I am a butterscotch girl, raised in a butterscotch family, eager for magical butterscotch-filled moments to fall upon me. The butterscotch gene was passed on from my dad, who inherited it from his dad, who I'm sure inherited it from his dad, and so on and so forth. I'm guessing it must be because we are Scottish that butterscotch (and cholesterol - is that the genes or the butterscotch?) flows so thickly in our blood. In truth my dad's butterscotch predilection falls towards butterscotch sundaes, but rest assured he would like these little pots of gold, after all they are pure butterscotchy goodness.
Zach said this was one of the best desserts I've ever made. He wanted to know how he could preserve the leftovers - freeze or fridge or time capsule - so he can have a little butterscotch everyday. I guess he married into a butterscotch family. But really, he shouldn't be so worried about saving them, he should just worry about keeping our pantry stocked with the ingredients, because these are so easy to make. Super. duper. simple. Okay maybe not as simple as pouring orange juice into a popsicle maker and sticking it in the fridge, but still pretty darn easy. Pots of golden heaven.....I mean pots de crème
from Gourmet October 2003 epicurious
also featured on orangette
notes
* dark muscovado sugar a brown, molasses flavored sugar, that is darker and coarser than your standard brand brown sugar. It should be easy to find in most stores. In Zürich you can find it at most reformhaus and also at Jelmoli.
* Demerara sugar is a coarse grain sugar, often used for decoration. It's brown in color.
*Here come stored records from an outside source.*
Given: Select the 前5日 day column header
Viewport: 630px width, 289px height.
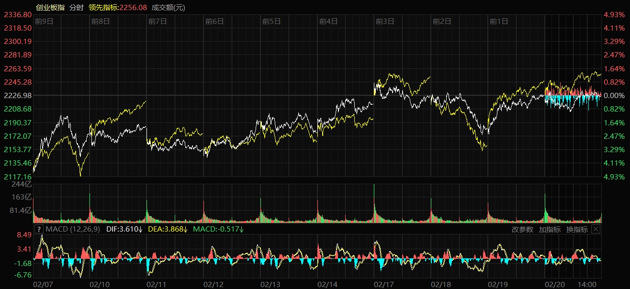Looking at the screenshot, I should pos(271,21).
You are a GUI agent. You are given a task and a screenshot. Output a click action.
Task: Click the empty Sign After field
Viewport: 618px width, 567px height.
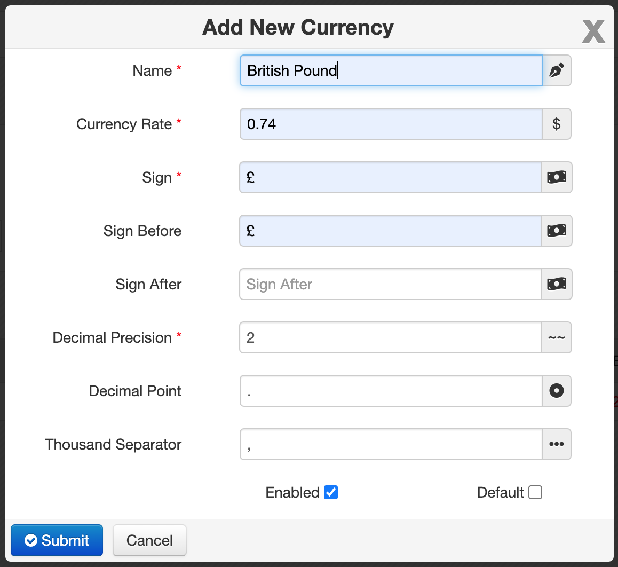point(391,284)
In Zürich you can find it at the same spots you find muscovado sugar
* the recipe calls for 6 ramekins, but I found it was perfect for 4 small coffee cups.
ingredients
- 1 1/2 cups heavy cream (that's the heavenly part)
- 6 tablespoons dark muscovado sugar (that's the golden part)
- 1/4 teaspoon salt
- 6 tablespoons water
- 2 tablespoons demerara sugar
- 4 large egg yolks
- 1/2 teaspoon vanilla (I used vanilla bean seeds, 1 tsp)
Preheat the oven to 300ºF and center the rack in the middle.
Bring cream, muscovado sugar and salt to just a simmer in a small heavy saucepan over moderate heat stirring until the sugar is dissolved. Remove from heat
In another pot (2 qt) bring water and Demerara sugar to a boil over moderate heat. Stir the mixture until the sugar is dissolved. Continue to cook, and stir occasionally until brown and bubbly, about 5 minutes (almost exactly). Remove from the heat and slowly add the cream mixture, whisking until combined
In a bowl whisk together the egg yolks and vanilla, then add it to the hot cream mixture, again whisking until combined. Pour the custard through a sieve into a 4 cup measuring cup. Skim off any foam from the top of the custard.
Divide the custard among the ramekins. You are going to cook them in a water bath so select a roasting pan that is large enough to hold all the ramekins without them touching and line the bottom of it with a kitchen towel. Place the ramekins in the pan and cover the tops with aluminum foil. Fill the roasting pan with hot tap water until it reaches half way up the ramekins. Put the pan in the oven and bake for about 40 minutes (mine took about 60+) until the custards are set around the edges but still tremble in the centers. Transfer the ramekins to a rack and cool to room temperature. They will continue to set as they cool.
Eat them the same day or keep them refrigerated, covered with saran wrap.
I hope you shower yourself with a little creamy, butterscotch magic sometime soon. These would be perfect for a dinner party, especially a dinner party where you are entertaining a gluten-free friend or just a friend who loves butterscotch and pudding, combined in a nice little 'pot'. I imagine the recipe doubles and triples nicely, but of course you'd need a roasting pan big enough for all of your ramekins/teacups.
Just make them. You will shower me with thanks and magic.